Prof Howson says the problem is going to be even worse next year.
But Mr Lightman says he doesn't think any pupils will be sent home. Instead there will be a less public, but nonetheless corrosive impact.
There will be bigger classes and more lessons taught by people who are not qualified in that subject.
"The true situation will be masked. Even if you don't have a maths teacher, you put someone in front of the class. The vacancy is filled, but not with the right person," says the heads' leader.
So what should happen?
In the short term, it will mean more supply teachers. And there's a cost for relying on temporary staff. A survey from the National Union of Teachers suggested schools in England spent £733m last year on supply agencies.
It will also mean schools looking overseas for the staff they can't find in the UK.
Mr Lightman suggests it needs a strong offer to get more young graduates into teaching, such as paying off their tuition fee loans.
A former government insider said one of the difficulties for Education Secretary Nicky Morgan is that the current system, with much of the training delegated to individual schools rather than university education departments, makes it hard to push for a rapid increase in numbers.
It's now a very diffuse system, with lots of individual training projects, which makes it much harder to "turn on the tap" for new recruits, compared with when teacher training was based on large numbers going through universities.
The study from the NFER also highlights the pool of tens of thousands of qualified teachers leaving the classroom each year.
They are not going for extra money - as the research shows most who leave education take lower-paid jobs elsewhere.
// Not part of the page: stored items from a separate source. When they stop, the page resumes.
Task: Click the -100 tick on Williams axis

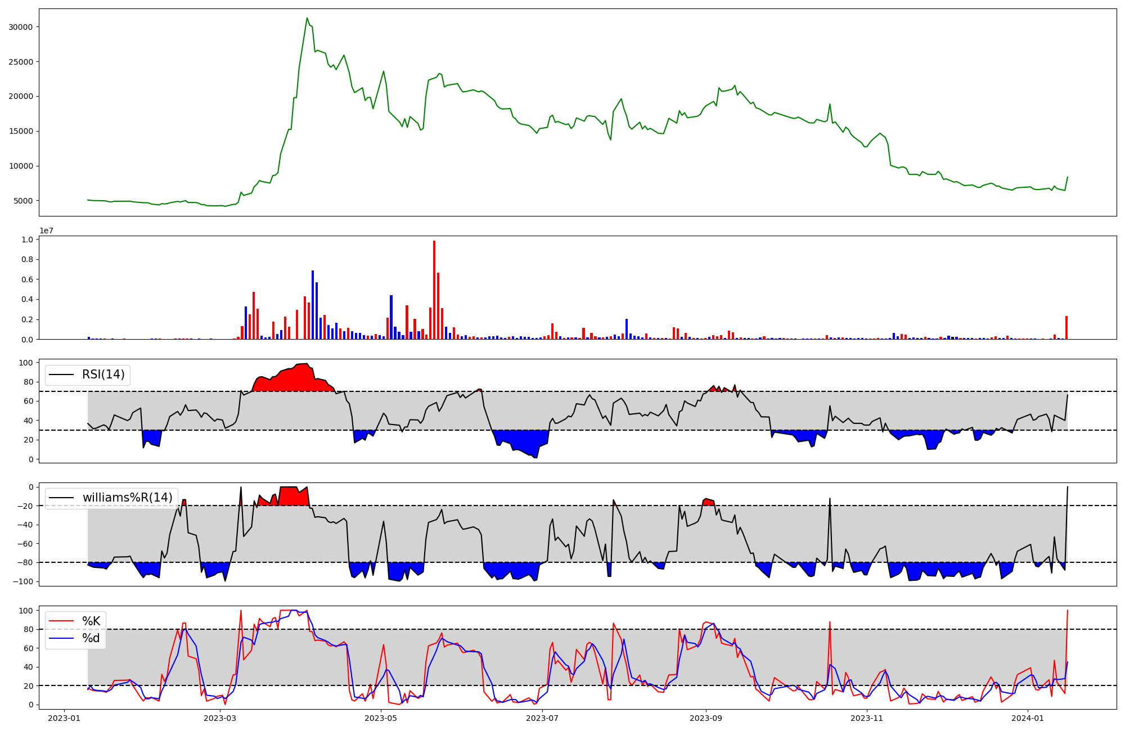Action: pyautogui.click(x=24, y=581)
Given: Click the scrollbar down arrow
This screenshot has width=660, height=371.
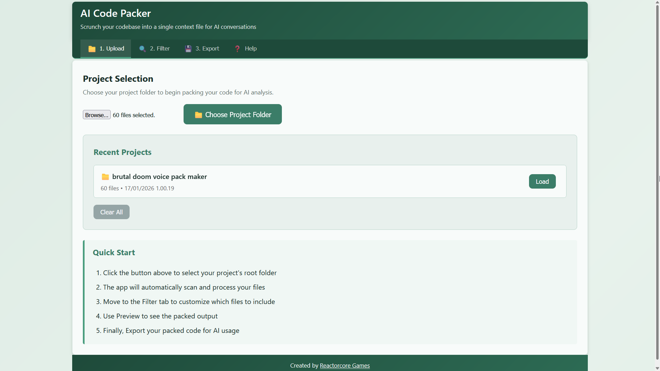Looking at the screenshot, I should point(657,368).
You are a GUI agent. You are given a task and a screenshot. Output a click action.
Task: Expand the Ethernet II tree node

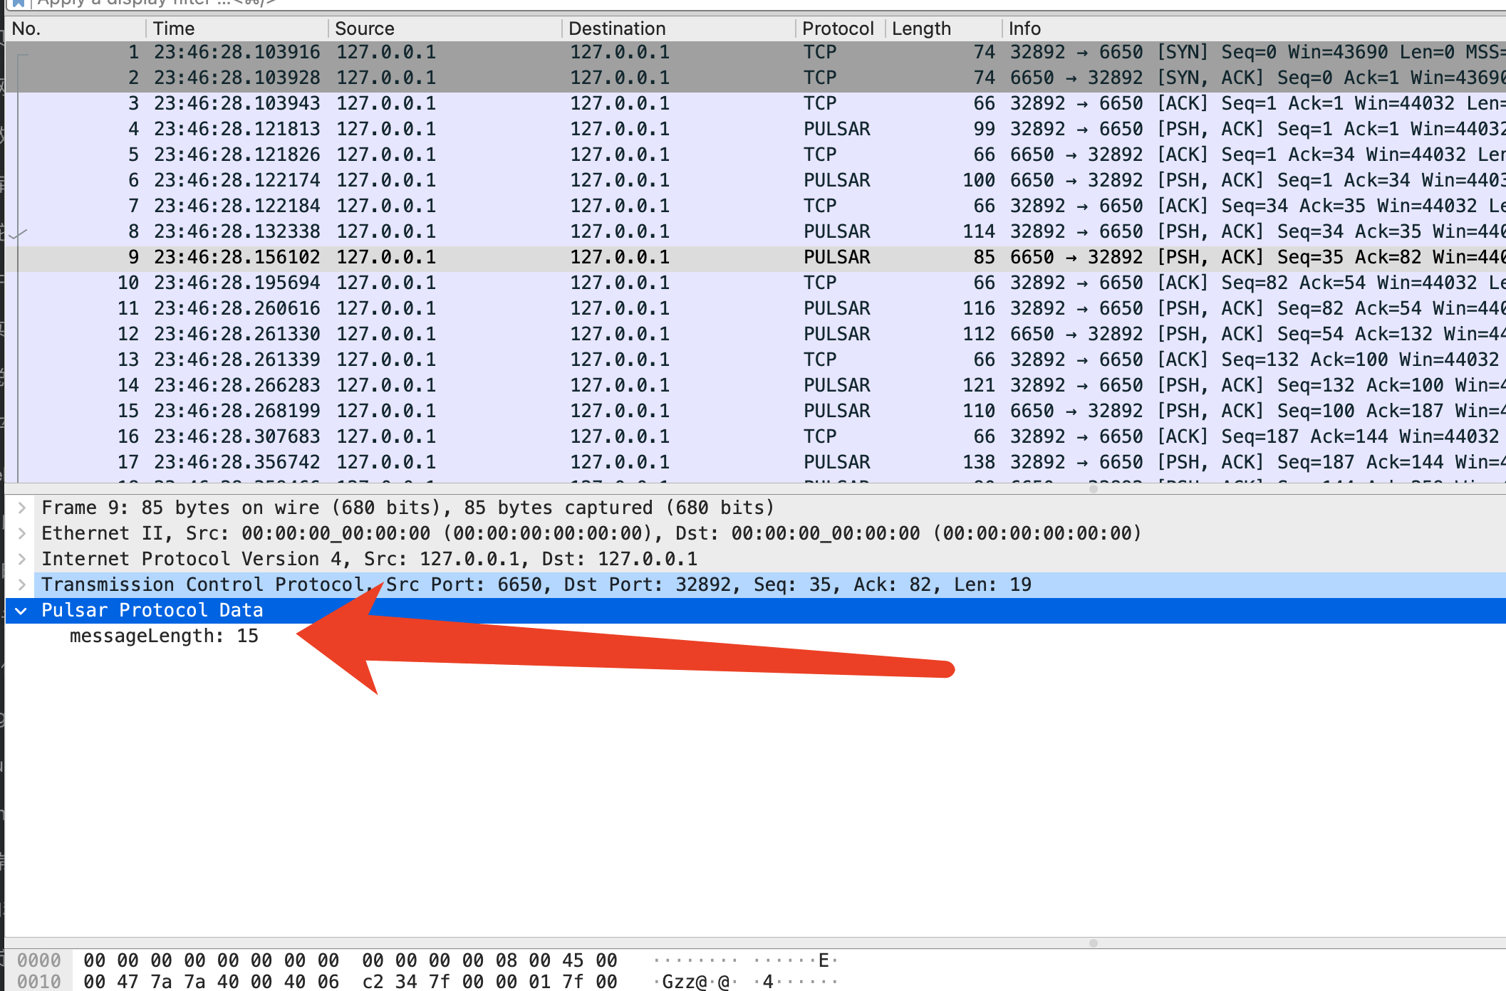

And large numbers disappear into non-teaching jobs within education.
But how do you persuade them to stay in the classroom?
The Department for Education says it recognises the challenges for schools but the overall teacher vacancy rate is 0.3% and has remained under 1% for the past 15 years.
It also points out the number of teachers is at an all-time high, with 13,100 more full-time equivalent teachers than in 2010.
In response to the question of getting enough good teachers into areas such as coastal towns, the government has announced a National Teaching Service.
This will recruit a pool of 1,500 high-achieving teachers over five years who would be deployed to schools in areas with weak results.
There is a television campaign to boost recruitment and a range of bursaries worth up to £30,000 to entice students, particularly in shortage subjects.
A Department for Education spokesman said: "With the economy improving, we have redoubled our efforts to attract top graduates to the profession, and we have over 1,000 more graduates training in secondary subjects - and record levels of trainees holding a first-class degree.
"The vast majority of teachers stay in their roles for more than five years, and more than half of those who qualified in 1996 were still in the profession 18 years later.
"The latest figures also show the number of former teachers coming back to the classroom has continued to rise year after year."
In her letter to the Education Select Committee, Nicky Morgan writes: "High-quality teachers are the single most important factor in determining how well pupils do in school."
But the big challenge is to make sure there are enough of them.